Eso fue durante su quinto año en Cambridge, cuando tenía veintidós.
Al año siguiente, dos hermanos cuya ambición era poner alas a la humanidad visitaron Cambridge. Su visión de futuro y su coraje la impresionaron tanto que decidió viajar con ellos a Norteamérica. Dos años después, el primer aeroplano de la historia despegaba con éxito de unas dunas de arena y surcaba el cielo de Carolina del Norte. En la panza del aparato, una inscripción en letras de plata recordaba los nombres de los principales participantes en el diseño y la construcción de la máquina voladora. La cuarta línea rezaba: alas diseñadas por Rong Ábaco Lillie, de ciudad C, China.
Rong Ábaco Lillie era el nombre que usaba ella en Occidente, pero en la genealogía del clan de los Rong era Rong Youying, miembro de la octava generación de la familia.
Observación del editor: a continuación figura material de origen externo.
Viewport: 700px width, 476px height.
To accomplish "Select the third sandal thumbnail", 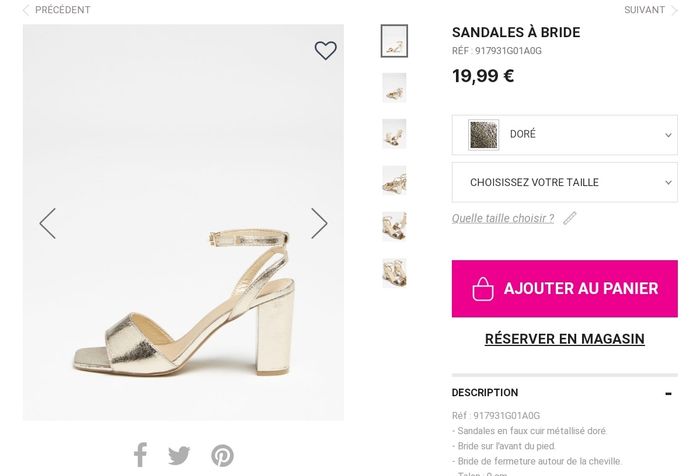I will click(x=394, y=134).
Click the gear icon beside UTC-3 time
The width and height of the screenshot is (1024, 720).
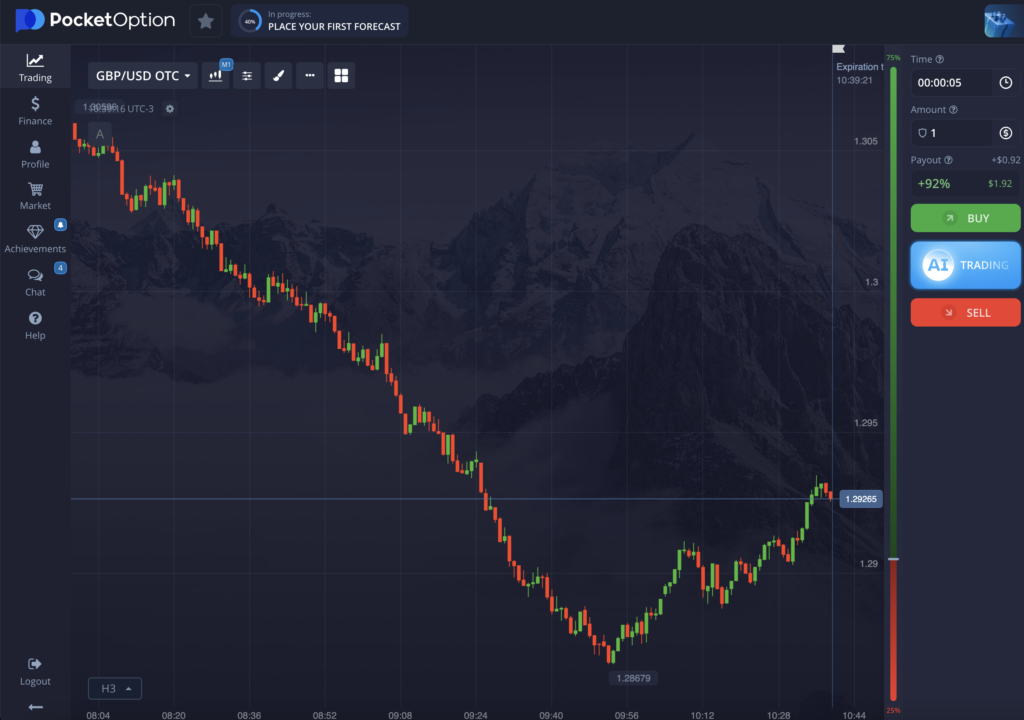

Y los hermanos que se la habían llevado de la Universidad de Cambridge eran los hermanos Wright, pioneros de la aviación.
Del mismo modo que el aeroplano de los Wright llevó su nombre al cielo, ella llevó a la estratosfera la fama de la Academia Lillie de Matemáticas. Cuando a raíz de la revolución de Xinhái el destino de China pendía de un hilo, Cabeza de Ábaco no dudó en romper un compromiso de matrimonio para volver y ponerse al frente de la Facultad de Matemáticas de la institución de enseñanza donde se había formado. Para entonces, la Academia Lillie de Matemáticas ya había pasado a llamarse Universidad N. En 1913, el profesor sir Joseph Larmor, presidente de la Sociedad Matemática Newtoniana, viajó a China, llevando consigo el diseño del puente matemático que requería únicamente 388 clavos. Construyeron el puente en los terrenos de la universidad, lo que multiplicó su fama. Cabe afirmar, por lo tanto, que sir Joseph Larmor fue la tercera persona que contribuyó al renombre de la institución.
En octubre de 1943, los bombardeos japoneses desataron un incendio que arrasó los edificios de la Universidad N. El valioso regalo del profesor sir Joseph Larmor (el modelo a escala 1:250 del puente matemático de Newton) ardió en el incendio. Pero para entonces la mujer que lo había diseñado llevaba veintinueve años muerta. Había fallecido un año después de la visita de Larmor a la Universidad N, poco antes de cumplir los cuarenta.